Situasi yang ada di Indonesia adalah Negara Indonesia adalah negara kesatuan yang berbentuk
Republik dengan bunyi UUD tahun 1945 pasat 1 ayat (1). Ketentuan ini memuat dua konsep,
yaitu mengenai bentuk negara (negara kesatuan) dan bentuk pemerintahan (negara republik).
Negara Indonesia dalam bentuk negara kesatuan dengan sistem desentralisasi (otonomi).

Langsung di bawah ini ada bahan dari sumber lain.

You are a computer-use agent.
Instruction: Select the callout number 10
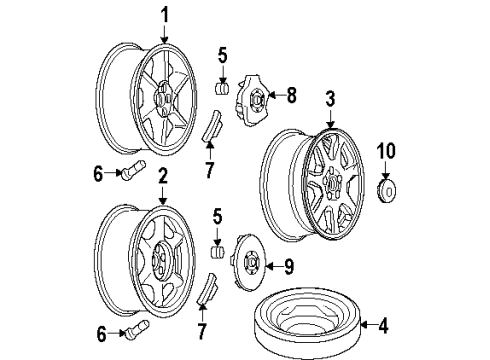[384, 153]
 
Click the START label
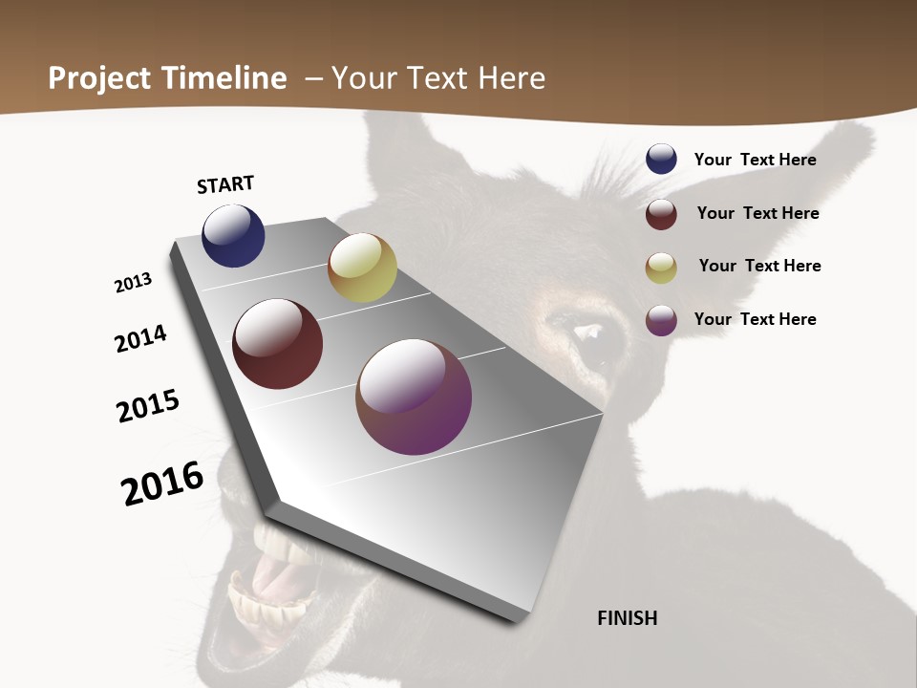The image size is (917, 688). (225, 184)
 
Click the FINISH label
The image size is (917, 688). (627, 618)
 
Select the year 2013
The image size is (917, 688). (133, 283)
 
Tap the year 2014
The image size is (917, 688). (141, 339)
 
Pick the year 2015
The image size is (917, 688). (148, 406)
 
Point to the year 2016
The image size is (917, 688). (162, 484)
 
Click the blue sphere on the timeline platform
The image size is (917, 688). (233, 235)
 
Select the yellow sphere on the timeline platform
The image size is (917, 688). (362, 268)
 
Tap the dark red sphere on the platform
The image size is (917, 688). (277, 344)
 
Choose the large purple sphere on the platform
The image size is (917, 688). (414, 397)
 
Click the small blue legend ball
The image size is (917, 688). (661, 159)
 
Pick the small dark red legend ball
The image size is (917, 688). (661, 213)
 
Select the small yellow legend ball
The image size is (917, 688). (661, 267)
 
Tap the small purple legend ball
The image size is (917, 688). (661, 320)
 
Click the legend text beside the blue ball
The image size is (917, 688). (755, 160)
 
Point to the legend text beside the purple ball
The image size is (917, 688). (755, 319)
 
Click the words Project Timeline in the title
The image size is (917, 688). (167, 78)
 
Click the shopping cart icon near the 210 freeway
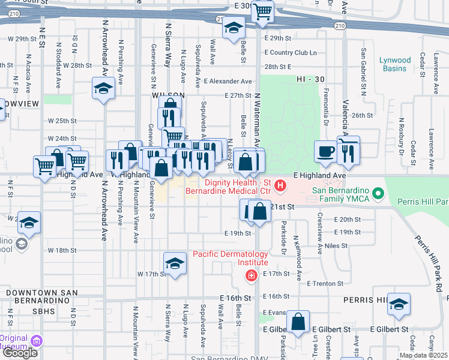pos(263,11)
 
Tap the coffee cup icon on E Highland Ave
pos(326,152)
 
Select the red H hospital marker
pos(280,188)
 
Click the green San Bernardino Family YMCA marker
pos(378,193)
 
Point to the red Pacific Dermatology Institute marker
pos(251,275)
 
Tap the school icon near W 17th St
pos(175,263)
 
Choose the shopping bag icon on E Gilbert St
pos(298,322)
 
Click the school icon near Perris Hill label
pos(399,304)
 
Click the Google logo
pos(20,352)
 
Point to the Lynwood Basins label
pos(395,64)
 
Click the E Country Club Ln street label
pos(291,53)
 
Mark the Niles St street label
pos(336,245)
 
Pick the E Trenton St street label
pos(324,284)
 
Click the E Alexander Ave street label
pos(228,81)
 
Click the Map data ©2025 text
pos(423,355)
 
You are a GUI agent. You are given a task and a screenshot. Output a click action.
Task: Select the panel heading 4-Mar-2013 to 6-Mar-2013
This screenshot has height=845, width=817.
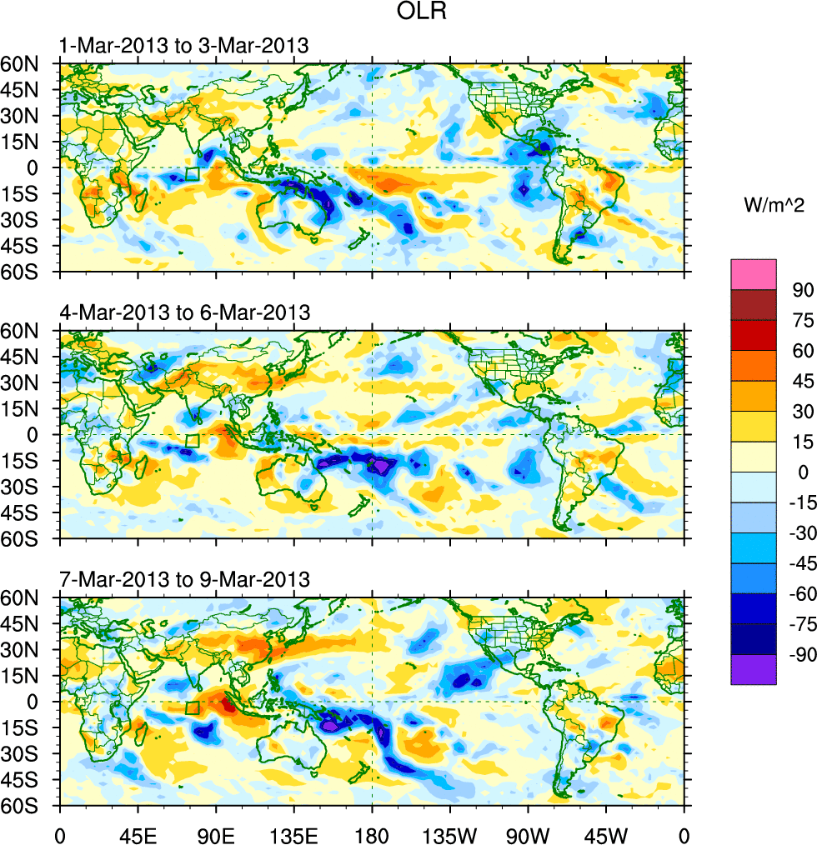tap(184, 312)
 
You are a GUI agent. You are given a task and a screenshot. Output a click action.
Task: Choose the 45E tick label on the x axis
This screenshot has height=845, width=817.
tap(138, 833)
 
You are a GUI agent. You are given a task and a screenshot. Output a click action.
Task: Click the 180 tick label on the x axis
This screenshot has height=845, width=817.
tap(372, 833)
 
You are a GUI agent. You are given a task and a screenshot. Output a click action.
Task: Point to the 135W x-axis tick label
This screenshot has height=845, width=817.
tap(450, 833)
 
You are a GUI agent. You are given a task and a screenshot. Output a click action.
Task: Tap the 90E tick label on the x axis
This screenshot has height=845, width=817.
tap(216, 833)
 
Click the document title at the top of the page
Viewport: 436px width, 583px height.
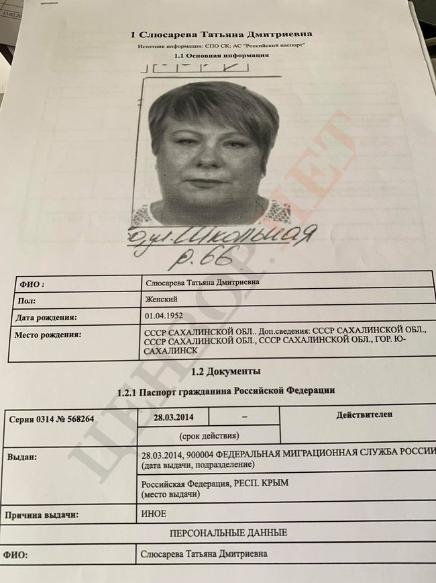pyautogui.click(x=221, y=34)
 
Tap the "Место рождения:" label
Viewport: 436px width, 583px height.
pyautogui.click(x=51, y=334)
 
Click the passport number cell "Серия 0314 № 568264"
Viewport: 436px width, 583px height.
pyautogui.click(x=51, y=418)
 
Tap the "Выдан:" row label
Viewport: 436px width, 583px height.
pyautogui.click(x=21, y=457)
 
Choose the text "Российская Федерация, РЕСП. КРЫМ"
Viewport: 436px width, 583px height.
pyautogui.click(x=219, y=484)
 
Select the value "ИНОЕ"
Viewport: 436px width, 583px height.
pyautogui.click(x=154, y=514)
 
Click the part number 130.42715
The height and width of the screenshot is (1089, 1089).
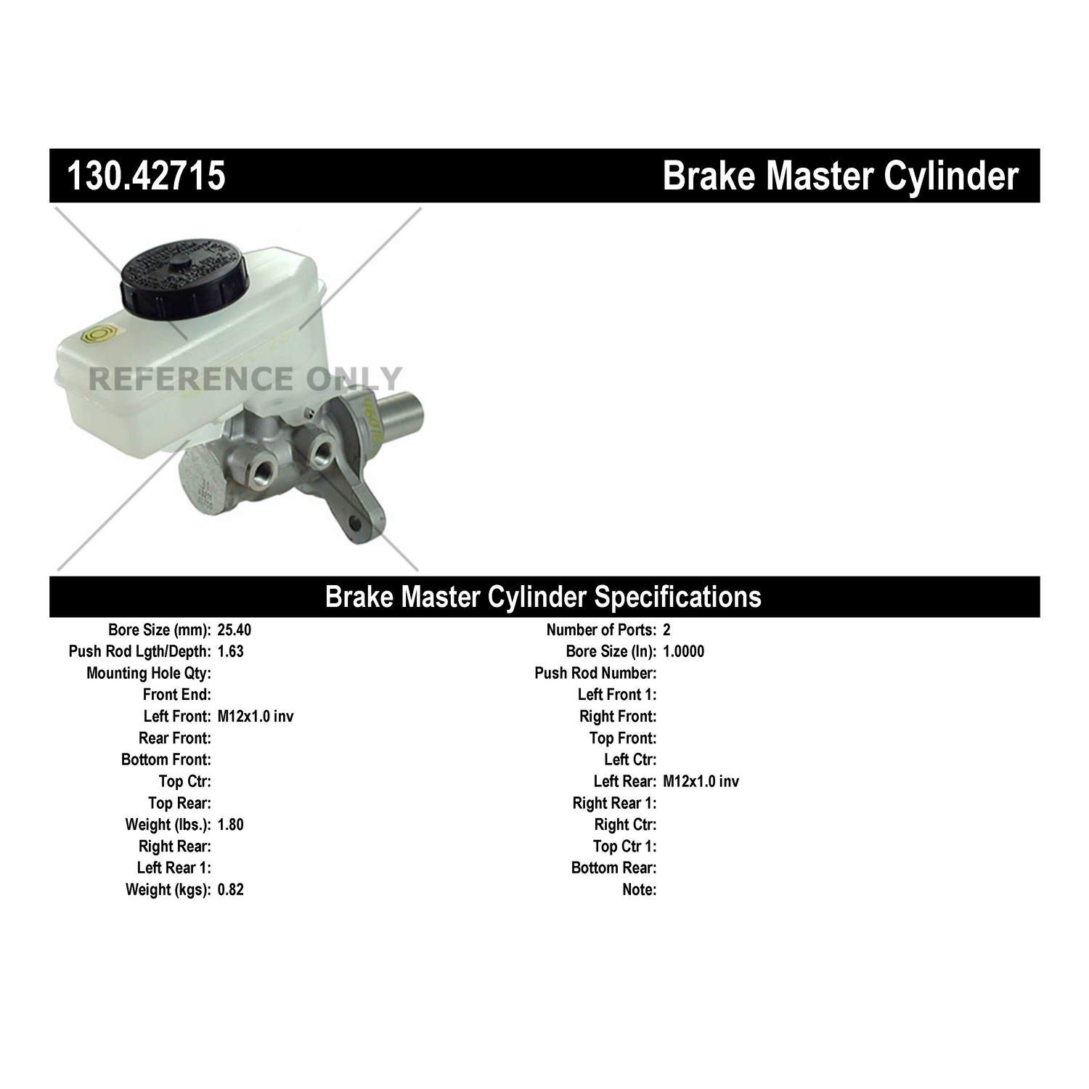[x=146, y=176]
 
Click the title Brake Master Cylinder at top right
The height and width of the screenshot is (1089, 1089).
[x=840, y=176]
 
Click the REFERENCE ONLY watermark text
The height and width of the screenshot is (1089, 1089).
[x=245, y=378]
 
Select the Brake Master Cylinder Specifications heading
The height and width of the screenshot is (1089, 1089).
[x=543, y=596]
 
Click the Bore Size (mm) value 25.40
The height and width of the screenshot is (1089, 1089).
[x=234, y=629]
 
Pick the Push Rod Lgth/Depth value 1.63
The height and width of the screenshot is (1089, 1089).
[x=231, y=651]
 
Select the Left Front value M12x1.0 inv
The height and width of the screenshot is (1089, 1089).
[x=256, y=717]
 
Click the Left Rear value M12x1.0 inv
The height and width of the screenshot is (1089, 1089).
[x=701, y=781]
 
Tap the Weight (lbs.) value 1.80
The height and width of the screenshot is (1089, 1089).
[x=231, y=825]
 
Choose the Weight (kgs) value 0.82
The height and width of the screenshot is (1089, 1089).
[x=231, y=889]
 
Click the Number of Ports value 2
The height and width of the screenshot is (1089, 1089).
[x=667, y=629]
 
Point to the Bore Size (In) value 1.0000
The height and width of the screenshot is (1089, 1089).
[x=683, y=651]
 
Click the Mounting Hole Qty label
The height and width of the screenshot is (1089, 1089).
[x=149, y=673]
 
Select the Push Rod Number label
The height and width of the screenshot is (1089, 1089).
[x=595, y=673]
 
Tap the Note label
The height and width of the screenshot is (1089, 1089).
[x=639, y=889]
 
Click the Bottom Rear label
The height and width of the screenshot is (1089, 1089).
[x=613, y=868]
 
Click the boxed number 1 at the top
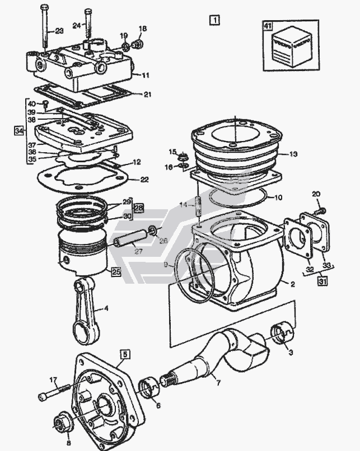coord(214,20)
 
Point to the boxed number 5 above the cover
coord(124,354)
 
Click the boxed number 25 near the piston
coord(116,273)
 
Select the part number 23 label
coord(59,31)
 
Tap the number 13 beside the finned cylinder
coord(293,154)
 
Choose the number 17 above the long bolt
coord(54,380)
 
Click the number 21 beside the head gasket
coord(147,95)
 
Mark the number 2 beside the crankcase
coord(292,284)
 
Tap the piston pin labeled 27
coord(129,241)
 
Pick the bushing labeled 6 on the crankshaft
coord(149,387)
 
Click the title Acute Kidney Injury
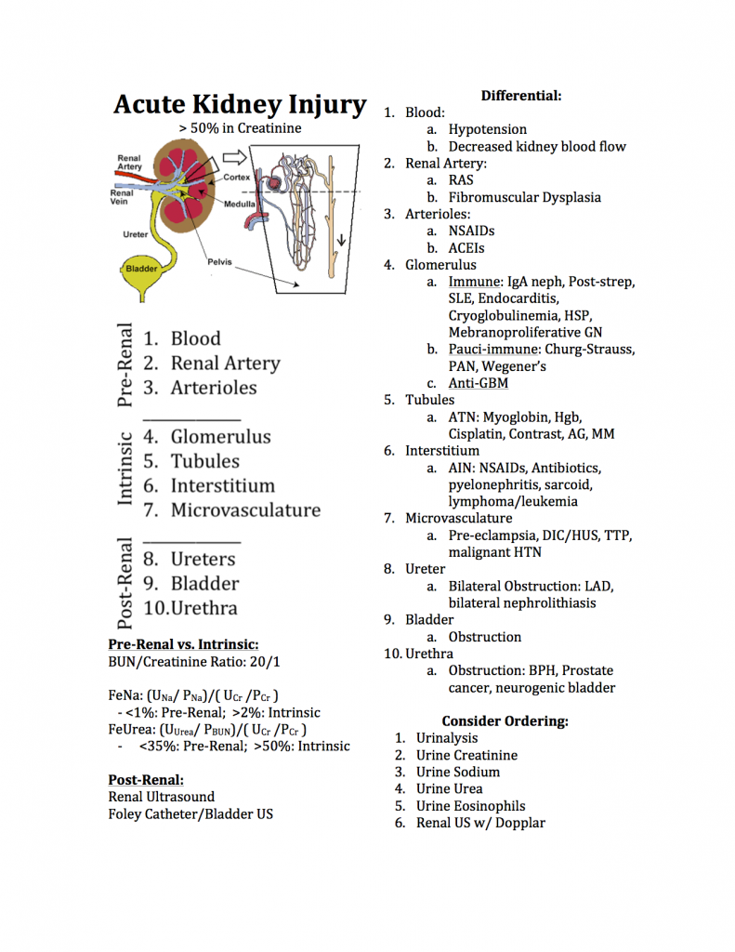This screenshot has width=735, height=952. coord(240,104)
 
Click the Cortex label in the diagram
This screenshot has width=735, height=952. coord(237,178)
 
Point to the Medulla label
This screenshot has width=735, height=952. coord(240,204)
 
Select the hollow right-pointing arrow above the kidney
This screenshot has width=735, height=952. coord(234,157)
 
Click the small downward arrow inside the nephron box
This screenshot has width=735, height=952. coord(342,240)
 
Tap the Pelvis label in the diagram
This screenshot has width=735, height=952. coord(219,261)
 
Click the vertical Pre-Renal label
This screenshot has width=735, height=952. coord(125,364)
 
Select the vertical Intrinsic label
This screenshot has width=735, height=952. coord(125,469)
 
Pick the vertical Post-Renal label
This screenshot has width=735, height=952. coord(125,583)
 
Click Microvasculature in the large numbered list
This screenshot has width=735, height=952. coord(246,510)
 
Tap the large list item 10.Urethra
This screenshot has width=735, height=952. coord(190,608)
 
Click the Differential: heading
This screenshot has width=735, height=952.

3 Analisis mengenai pembagian kekuasaan di Indonesia yang tertuang dalam UUD Negara Republik
Indonesia 1945

1. Organ-organ kekuasaan poros-poros kekuasaan (dan fungsi-fungsinya) di Indonesia menurut


UUD 1945 tidak terbatas pada tiga poros, tetapi ada lima poros yang kedudukannya sejajar yaitu
legislatif, eksekutif, yudikatif, konsultatif dan auditif. Kekuasaan legislatif (pembuatan undang-
undang) dilakukan oleh DPR bersama Presiden, kekuasaan eksekutif (pelaksana undang-undang
atau pemerintahan) dilakukan oleh Presiden, kekuasaan yudikatif dilakukan Makamah Agung,
kekuasaan kunsultatif dilakukan oleh Dewan Pertimbangan Agung dan kekuasaan auditif oleh
Badan Pemeriksa Keuangan. Selain kelima poros kekuasaan yang berkedudukan sejajar sebagai
Lembaga tinggi negara itu, masih ada satu Lembaga yang mengatasinya yaitu Majelis
Permusyawaratan Rakyat (MPR) sebagai lembaga tertinggi negara.
2. Hubungan Kerjasama antarporos. Menurut UUD 1945 diantara kekuasaan legislatif, eksekutif,
dan yudikatif tidak ada pemisahan yang kaku, melainkan ada hubungan kerjasama. Hal tersebut
berarti kekuasaan legislatif tidak hanya oleh parlemen (DPR) tetapi dilakukan oleh Presiden,
kekuasaan yudikatif tidak sepenuhnya dilakukan oleh Makamah Agung tetapi sebagian masalah
kecil tertentu dilakukan juga oleh Presiden dan kekuasaan eksekutif meskipun hampir seluruhnya
dilakukan oleh Presiden tetapi ada sebagian kecil dilakukan oleh badan yudikatif.